Understanding Pathways
This article explains the concept of Pathways. It includes definitions of all terms and links to relevant Pathway articles.
Last updated 2 days ago
Understanding Pathways
- There are two Types of Pathways in Planner:
- A Primary Pathway is a direct path to graduation. It includes all of the requirements needed to graduate as mandated by the State or Board of Education.
- A Secondary Pathway is a specialization path that students can choose based on interest or educational needs. Examples may include a focus on STEM, Health Sciences, ROTC, Culinary Arts, Performing or Visual Arts, etc.
- Pathways have two setup components:
- Requirements: a list of all of the courses, subjects, and grade-level requirements needed to complete a Pathway. Pathway requirements are mandatory for both Primary and Secondary Pathways.
- Refer to Add Pathway Requirements and Edit Pathway Requirements for additional help.
- Scaffolding: a visual representation of the grade-level specific requirements within a Primary Pathway. This is the block structure (i.e., scaffolding) students see when they go to My Course Plan to select their Courses. Only Primary Pathways have scaffolding.
- Refer to Create and Edit Pathway Scaffolding for additional help.
- Requirements: a list of all of the courses, subjects, and grade-level requirements needed to complete a Pathway. Pathway requirements are mandatory for both Primary and Secondary Pathways.
- There are two Types of Requirements:
- Subject Requirement: a required subject that can be taken at any time (i.e., 3 Science credits or courses)
- Grade Requirement: this requirement must be met at a certain grade level (i.e., English 1 as a 9th grader)
- It is best practice to add all of the Subject requirements first and then add the Grade requirements. For example, if the Pathway requires 4 English credits to graduate, those are added as Subject requirements. Then you can add a Grade requirement of an English course in grades 9, 10, etc. You can also be more prescriptive by making the requirement be English 1 in 9th grade, English 2 in 10th grade, and so on.

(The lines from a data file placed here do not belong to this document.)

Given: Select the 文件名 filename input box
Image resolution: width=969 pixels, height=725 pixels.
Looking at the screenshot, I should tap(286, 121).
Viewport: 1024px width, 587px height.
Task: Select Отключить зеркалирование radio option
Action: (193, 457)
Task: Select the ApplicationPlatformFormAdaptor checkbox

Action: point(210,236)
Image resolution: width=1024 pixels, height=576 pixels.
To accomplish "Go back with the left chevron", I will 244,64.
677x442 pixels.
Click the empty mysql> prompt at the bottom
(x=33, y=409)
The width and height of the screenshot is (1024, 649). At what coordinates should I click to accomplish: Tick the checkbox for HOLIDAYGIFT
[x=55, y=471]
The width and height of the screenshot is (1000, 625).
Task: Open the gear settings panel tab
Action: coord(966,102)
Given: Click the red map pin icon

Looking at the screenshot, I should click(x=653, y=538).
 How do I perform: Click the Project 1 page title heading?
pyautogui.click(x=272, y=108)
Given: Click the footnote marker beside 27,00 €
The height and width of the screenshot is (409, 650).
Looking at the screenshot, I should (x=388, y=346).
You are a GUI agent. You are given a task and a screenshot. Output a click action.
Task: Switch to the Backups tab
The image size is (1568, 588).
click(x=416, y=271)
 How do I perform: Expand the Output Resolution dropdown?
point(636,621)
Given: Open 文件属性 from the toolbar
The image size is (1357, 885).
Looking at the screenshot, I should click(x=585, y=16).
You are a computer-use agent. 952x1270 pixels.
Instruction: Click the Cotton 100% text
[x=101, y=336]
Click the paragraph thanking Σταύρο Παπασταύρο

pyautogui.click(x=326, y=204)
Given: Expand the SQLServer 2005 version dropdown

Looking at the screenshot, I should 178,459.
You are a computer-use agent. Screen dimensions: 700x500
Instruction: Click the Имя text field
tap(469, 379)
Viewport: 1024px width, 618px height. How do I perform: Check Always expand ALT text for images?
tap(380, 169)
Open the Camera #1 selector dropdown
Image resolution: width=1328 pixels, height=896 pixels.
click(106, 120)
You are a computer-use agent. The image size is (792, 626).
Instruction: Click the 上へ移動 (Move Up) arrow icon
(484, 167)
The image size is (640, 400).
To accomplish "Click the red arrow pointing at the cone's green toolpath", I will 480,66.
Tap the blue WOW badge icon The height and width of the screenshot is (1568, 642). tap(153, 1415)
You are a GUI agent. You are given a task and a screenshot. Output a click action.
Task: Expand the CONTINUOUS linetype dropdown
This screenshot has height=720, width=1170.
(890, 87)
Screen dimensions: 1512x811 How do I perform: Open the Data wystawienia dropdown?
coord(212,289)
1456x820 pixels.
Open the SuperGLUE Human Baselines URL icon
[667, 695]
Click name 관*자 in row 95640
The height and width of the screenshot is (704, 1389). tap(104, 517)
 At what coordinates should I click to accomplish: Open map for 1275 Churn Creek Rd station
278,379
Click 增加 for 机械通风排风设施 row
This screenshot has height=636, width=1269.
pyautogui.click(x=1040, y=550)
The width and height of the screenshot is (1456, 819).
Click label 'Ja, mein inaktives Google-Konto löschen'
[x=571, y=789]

- Each type of Requirement (Subject and Grade) can be either Courses or Credits:
- Courses: refers to a specific course (i.e., you need 22 courses to graduate regardless of the number of total credits).
- Credits: refers to a number (i.e., each class is worth a certain number of credits and you need a total of 22 credits to complete the Graduation Pathway).
Refer to Getting Started in Course Planner to begin creating Subjects, Courses, and then Pathways.